Task instructions: From the records below, extract only the lines running from the line with "Where should I" to the line with "Instruction: Click the", both lines included, reproducing them exactly.

Listed entries:
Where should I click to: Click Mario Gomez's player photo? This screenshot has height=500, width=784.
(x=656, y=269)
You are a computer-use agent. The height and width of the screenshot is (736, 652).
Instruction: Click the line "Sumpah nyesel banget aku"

* * *

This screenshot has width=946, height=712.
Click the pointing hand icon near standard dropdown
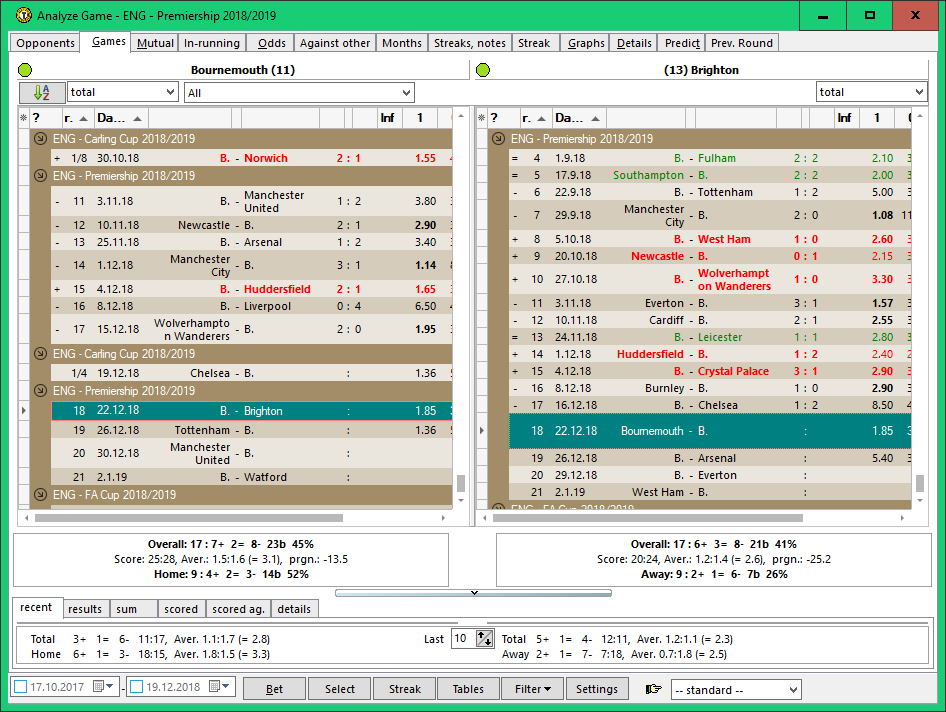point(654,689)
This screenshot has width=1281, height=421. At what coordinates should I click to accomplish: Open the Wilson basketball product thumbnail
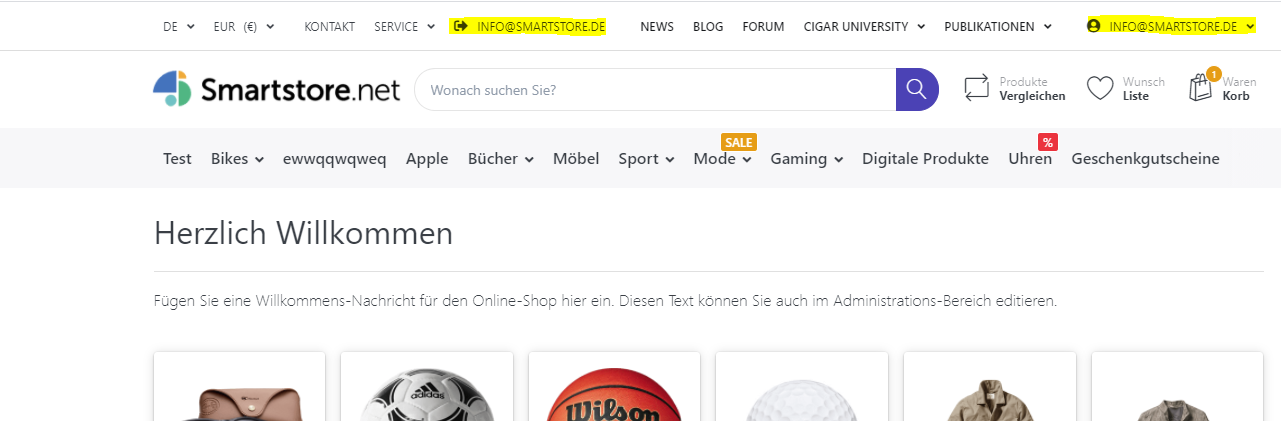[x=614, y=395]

Solution to this exercise:
Where should I click to: Click Mario Gomez's player photo? This screenshot has height=500, width=784.
(x=656, y=269)
You are a computer-use agent. The height and width of the screenshot is (736, 652).
Instruction: Click the line "Sumpah nyesel banget aku"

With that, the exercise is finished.